[Entries listed in a dataset]
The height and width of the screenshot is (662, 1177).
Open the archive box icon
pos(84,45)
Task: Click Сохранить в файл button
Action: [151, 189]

Exercise objective = Rewrite the entries above, switching "archive box icon" to "storage box icon" and leaving all else unchanged.

Solution below =
The height and width of the screenshot is (662, 1177).
Open the storage box icon
pos(84,45)
Task: Click Сохранить в файл button
Action: [151, 189]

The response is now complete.